---------- Page extract

Olympus Tracker 8x25 PC I

Olympus Tracker 8x25 PC I Review

March 27, 2012

 

I live in a scenic area with shallow mountains and vast desert landscapes that I trek on occasion to escape the trappings of modern living. The views are spectacular and inspiring and I love going on treks without the hindrance of carrying anything but myself. Be one with nature if you will. Of course this limits how far and how long I can be out with mother nature. Visiting the same area regularly can lose its novelty very quickly so I wanted to expand my boundaries and go where no one has gone before - at least recently. Next outing I will be packing a hydration pack, snack, phone, camera, flashlight, knife and my recently acquired Olympus Tracker binocular. In the rest of the article I want to share my opinion on the Tracker and perhaps help you make up your mind whether it is for you.

It is paramount that the binocular be light weight since the last thing I want is to be bogged down by heavy gear. I am delighted to say that the Tracker is a nice addition to my daypack and doesn't add more weight than necessary. I have gone to different stores trying out different binoculars from the heavy 42 mm down to the featherweight 21 mm objectives. The Tracker has 25 mm objectives. Although I prefer the brightness of a bigger objective the weight really puts a damper on my excitement. The Tracker provides a nice balance of image illumination and weight. At 9.9 oz it is comfortable to carry and barely noticeable when strapped to my belt. Some argue the heftier weight of a bigger binocular helps stabilize the view. From my experience it is the opposite and only makes your arms fatigue quicker.

Olympus TrackerOlympus Tracker Accesories

During my research I also contemplated the roof prism vs porro prism argument. Roof prism binoculars can be more compact due to their straight barrel construction. On the other hand budget roof prism binoculars suffer from out of phase color which may result in lower contrast viewing when compared to porro prism binoculars. The more expensive binoculars employ a phase coating to correct the anomaly. From what I have noticed the majority of roof prism binoculars less than $130 do not have the phase coating on the prisms. The Tracker's BaK-4 prism inherently does not exhibit this problem. Also, since it is a reverse porro prism binocular it is more compact than regular porro prism binoculars.

--------------------
---------- Data supplied

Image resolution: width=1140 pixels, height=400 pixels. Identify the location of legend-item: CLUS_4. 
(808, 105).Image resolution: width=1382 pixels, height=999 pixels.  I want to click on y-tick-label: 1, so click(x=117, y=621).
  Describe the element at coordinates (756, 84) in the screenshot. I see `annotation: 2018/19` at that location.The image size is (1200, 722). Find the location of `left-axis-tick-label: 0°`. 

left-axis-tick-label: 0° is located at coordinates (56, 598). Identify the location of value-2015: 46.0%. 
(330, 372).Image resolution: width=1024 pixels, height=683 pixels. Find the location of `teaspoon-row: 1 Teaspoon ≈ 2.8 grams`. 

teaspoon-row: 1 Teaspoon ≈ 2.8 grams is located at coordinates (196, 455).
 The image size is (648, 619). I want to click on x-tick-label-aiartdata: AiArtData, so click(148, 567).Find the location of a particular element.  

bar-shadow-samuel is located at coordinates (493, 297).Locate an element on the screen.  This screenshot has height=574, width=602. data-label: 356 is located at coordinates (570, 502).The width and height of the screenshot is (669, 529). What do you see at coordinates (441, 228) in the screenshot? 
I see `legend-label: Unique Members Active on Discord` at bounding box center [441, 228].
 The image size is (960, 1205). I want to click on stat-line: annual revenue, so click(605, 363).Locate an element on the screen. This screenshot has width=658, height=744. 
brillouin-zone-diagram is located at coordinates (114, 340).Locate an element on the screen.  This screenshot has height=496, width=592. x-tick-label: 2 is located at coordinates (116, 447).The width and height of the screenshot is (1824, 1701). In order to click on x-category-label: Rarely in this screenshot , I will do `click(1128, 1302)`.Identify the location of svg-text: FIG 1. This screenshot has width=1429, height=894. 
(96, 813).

--------------------

**Directions:**
A. Decide whether each statement agrees with the Olympus Tracker review above, and answer yes or no for each, quoting the words from the review that settle it. (i) The Tracker weighs 9.9 oz. (ii) The Tracker has 21 mm objectives. (iii) The Tracker is a reverse porro prism binocular.
B. Continue the Olympus Tracker review from its final sentence.

**Answers by item number:**
A.
(i) Yes: "At 9.9 oz it is comfortable to carry and barely noticeable when strapped to my belt."
(ii) No: "The Tracker has 25 mm objectives."
(iii) Yes: "since it is a reverse porro prism binocular it is more compact than regular porro prism binoculars."

B.
They say the farther apart the objectives are the more 3D effect you get. I think everyone likes the third dimension. With the objectives being closer together on a reverse porro prism binocular I was concerned of this deminished perception of depth. Once again my fears had no basis. 3D perception is as good as it gets.

I am truly surprised at how compact this binocular is. At around 4.25" x 4" x 1.75" I can easily palm it with my small hands. During use the fit is just right for me. I can wrap my hands around the barrels or use my fingers for more finesse. I did not feel I had to contort my hands.

Olympus Tracker DimensionsOlympus Tracker DimensionsOlympus Tracker Profile

The smooth turning focuser feels very good, providing enough grip and tension for precise adjustment. The right eye diopter ring allows for individual eye focusing. The ring feels solid and easy to adjust. Olympus does not state how many diopters the Tracker provides. If you care, I set mine at the point mark.

I had my eye exam last month and below is my prescription. I have no problems with focus compensation using the Tracker with or without my glasses. The eye relief is 16.5 mm and is more than adequate for me. It is important to mention that I am asian and my glasses sit closer to my face than someone with a more pronounced feature. My interpupillary distance is 63 mm, well within the 58 mm - 72 mm, I roughly measured, the Tracker can accomodate.

  SPHERE CYLINDER AXIS
OD -1.5 DS  
OS -1.25 -0.25 065

To aid in blocking glare the rubber covered eye cups rotate and extend 9mm. Although there are no detents the eye cups remain in position for the most part. You would have to intentionally press hard for them to retract and I doubt you will have problem under normal circumstances.